Teheran, Suarathailand- Negara-negara Islam diharapkan untuk mencegah Amerika Serikat dan rezim Israel melakukan serangan biadab terhadap infrastruktur energi sipil Iran; jika tidak, tindakan serupa akan dilakukan di kawasan tersebut.
Juru bicara Markas Besar Pusat Khatam al-Anbiya Iran, Letnan Kolonel Ibrahim Zolfaghari, menyoroti sifat kriminal dari serangan yang sedang berlangsung oleh "Amerika yang kriminal" dan "rezim Zionis yang biadab."
Zolfaghari menekankan pengekangan dan kesabaran strategis Iran, menyatakan bahwa Angkatan Bersenjata Republik Islam, meskipun memiliki intelijen yang unggul dan kemampuan ofensif yang canggih, telah dengan sengaja menahan diri dari tindakan balasan karena menghormati kepentingan masyarakat Muslim di negara-negara tetangga.
"Pemerintah negara-negara Islam diharapkan untuk memperingatkan Amerika yang kriminal dan rezim Zionis yang biadab terhadap tindakan tidak manusiawi dan pengecut ini sesegera mungkin," kata juru bicara tersebut.

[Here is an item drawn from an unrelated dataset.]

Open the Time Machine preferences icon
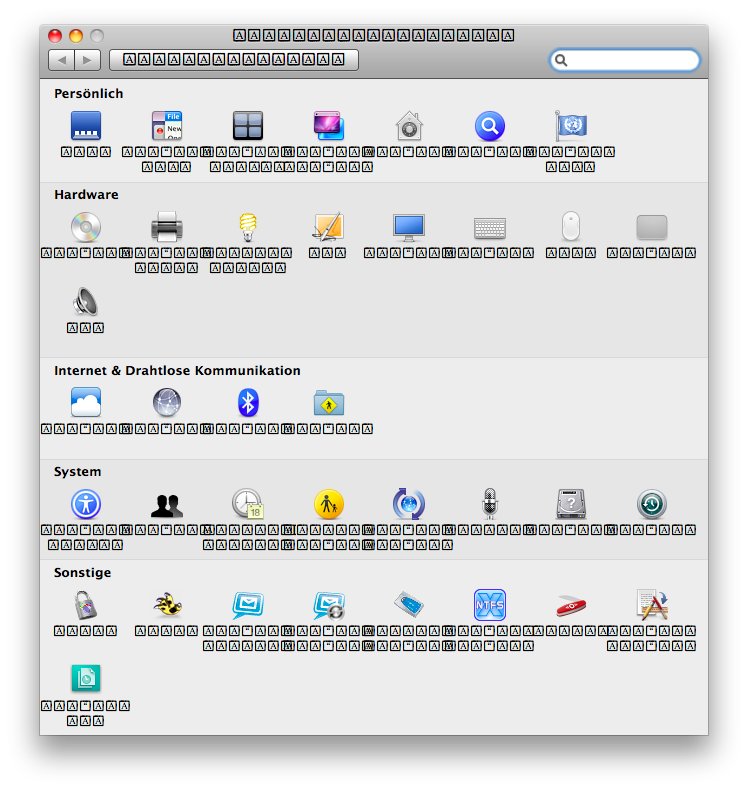Screen dimensions: 748x790 652,504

Ia memperingatkan bahwa kegagalan untuk melakukan hal tersebut akan memungkinkan api perang menyebar lebih luas, memaksa Iran untuk membalas dengan tindakan serupa di seluruh wilayah.

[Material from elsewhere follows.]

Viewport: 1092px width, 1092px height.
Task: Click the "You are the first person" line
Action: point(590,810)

Ia mencatat bahwa, terlepas dari klaim munafik tentang kepedulian terhadap rakyat Iran, para agresor AS dan Israel ini gagal mencapai keuntungan militer apa pun selain pembunuhan brutal terhadap warga sipil yang tidak bersalah, termasuk anak-anak, perempuan, dan laki-laki yang tidak berdaya. Mereka kini telah meningkatkan serangan dengan menargetkan fasilitas bahan bakar dan energi vital serta pusat layanan publik yang penting bagi penduduk Iran.
Mengenai potensi konsekuensi global, Zolfaghari menambahkan, "Jika Anda dapat mentolerir harga minyak melebihi $200 per barel, lanjutkan permainan ini."
Pernyataan tersebut menggarisbawahi komitmen Angkatan Bersenjata untuk membela kedaulatan dan rakyat Iran sambil mendesak negara-negara Muslim di kawasan untuk memainkan peran konstruktif dalam mencegah eskalasi yang lebih luas dan melindungi kepentingan bersama Islam dari agresi yang berkelanjutan.
Perusahaan Kilang dan Distribusi Minyak Nasional Iran melaporkan bahwa Amerika Serikat dan rezim Israel melakukan serangan rudal terhadap depot minyak di provinsi Teheran dan Alborz pada Sabtu malam sebagai bagian dari serangan mereka terhadap infrastruktur Iran.
Dalam unggahan di akun X-nya pada hari Minggu, juru bicara Kementerian Luar Negeri Iran, Esmaeil Baghaei, menyatakan bahwa serangan AS-Israel terhadap fasilitas penyimpanan bahan bakar sama saja dengan "perang kimia yang disengaja" terhadap warga Iran. Ia mencatat bahwa perang kriminal AS-Israel terhadap Iran telah memasuki fase baru yang berbahaya karena musuh-musuh tersebut melakukan serangan "disengaja" terhadap infrastruktur energi negara itu.